Eating. chicken wings.
At present my library is rapidly dwindling as I pack away all my books in preparation for moving across town. For a while my writing will be more and more about food and memory, until I can open these carefully taped boxes and dive back into literature again.
Chicken wings are a childhood food. I don't remember when they became a vital part of our diet; I suspect it was during the time my two cousins lived with us. One girl (me) was manageable; add two growing boys to the mix and suddenly we were like a ravenous pack of wolverines. Gallons of milk vanished every week. Piles of frozen pizza were microwaved and devoured. Endless bowls of udon noodles were consumed in that twilight hour between coming home from school and dinnertime. Chicken wings came from Costco, in a giant plastic-wrapped styrofoam tray. They would be marinated in a mix of soy sauce, wine, garlic, and scallions, perhaps a little swish of sugar, and broiled until they were shiny, the skins burnished like polished mahagony. The boys could eat twenty or more of them at one sitting. Each.
One of my earliest kitchen tasks was marinating the wings. There's no recipe for it. I take several stalks of scallions, slice them into two-inch lengths, at an angle. Smash a handful of cloves of garlic with the flat side of a cleaver or chef's knife. Throw everything together in a gallon-size zip-top bag. (You can buy the middle wing segments, or buy whole wings and cut through the joints yourself). Splash in some soy sauce, a healthy amount of white wine or Chinese cooking wine. You could even use beer. Or apple juice. Sugar will make the skin caramelize even more, make the wings more teriyaki-ish, but you could leave it out. Leave the bag in the fridge for a couple of hours, a day, maybe a few days. Anything goes. They're always good.
In my last years of high school, my older cousin was away at college. Every now and then he would send me an email, and the food he seemed to miss most was the chicken wings. Later I joined him at the same university, and for the one year we were both there he would call me every ten days (it was always ten days, not a week, or two weeks, I don't know why) to make sure that I was still alive and to take me shopping. (I don't know why he was worried about me; it was more like me worrying about him). Show me how to make those chicken wings, he said. By then he knew how to cook eggs scrambled with tomatoes, fried potatoes, beef with onions.
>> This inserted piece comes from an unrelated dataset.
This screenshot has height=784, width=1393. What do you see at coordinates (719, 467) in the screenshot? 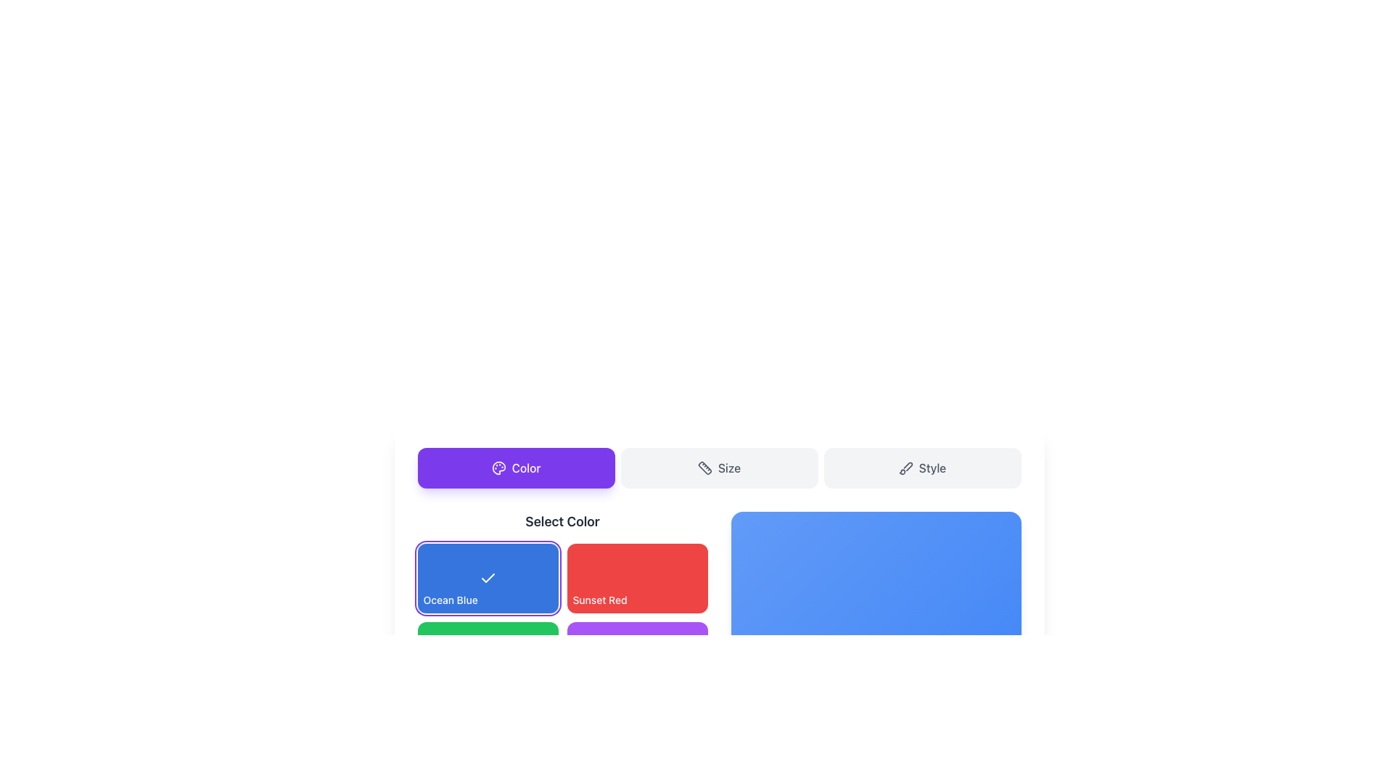
I see `the middle button that represents a category or filter option for selecting the size of an item, located between the 'Color' button and the 'Style' button` at bounding box center [719, 467].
But it was the chicken wings he longed for, and which I made for him in his dim little kitchen decorated with empty Heineken bottles. (I had lined my dorm suite hallway with green bottles, too, but mine were Perrier, bought at the corner store with my dining flex-account).
When I am alone it seems sad just to have chicken wings for one. It needs abundance, a whole pile of wings just burned around the edges, the skin crisp from the high heat, the meat still moist and juicy. So when my family is here we always have them at least once, like tonight. I come home and my mom has marinated the wings, chopped long beans and dried tofu for me to stir-fry while the chicken is broiling. It is like falling into the past. Stripping the meat away from the bone with my teeth, biting through the cartilage at the joints. I love the middle section of the wing best, two bones joined at the ends, just the right proportion of meat to skin. I fail to pick the bones clean enough to satisfy my mother, and she chastises me as though I were eight years old again.
Last year, or perhaps it was the year before, my cousin came to visit for a short while. His first request was for chicken wings. Are they as good as you remember? Yes.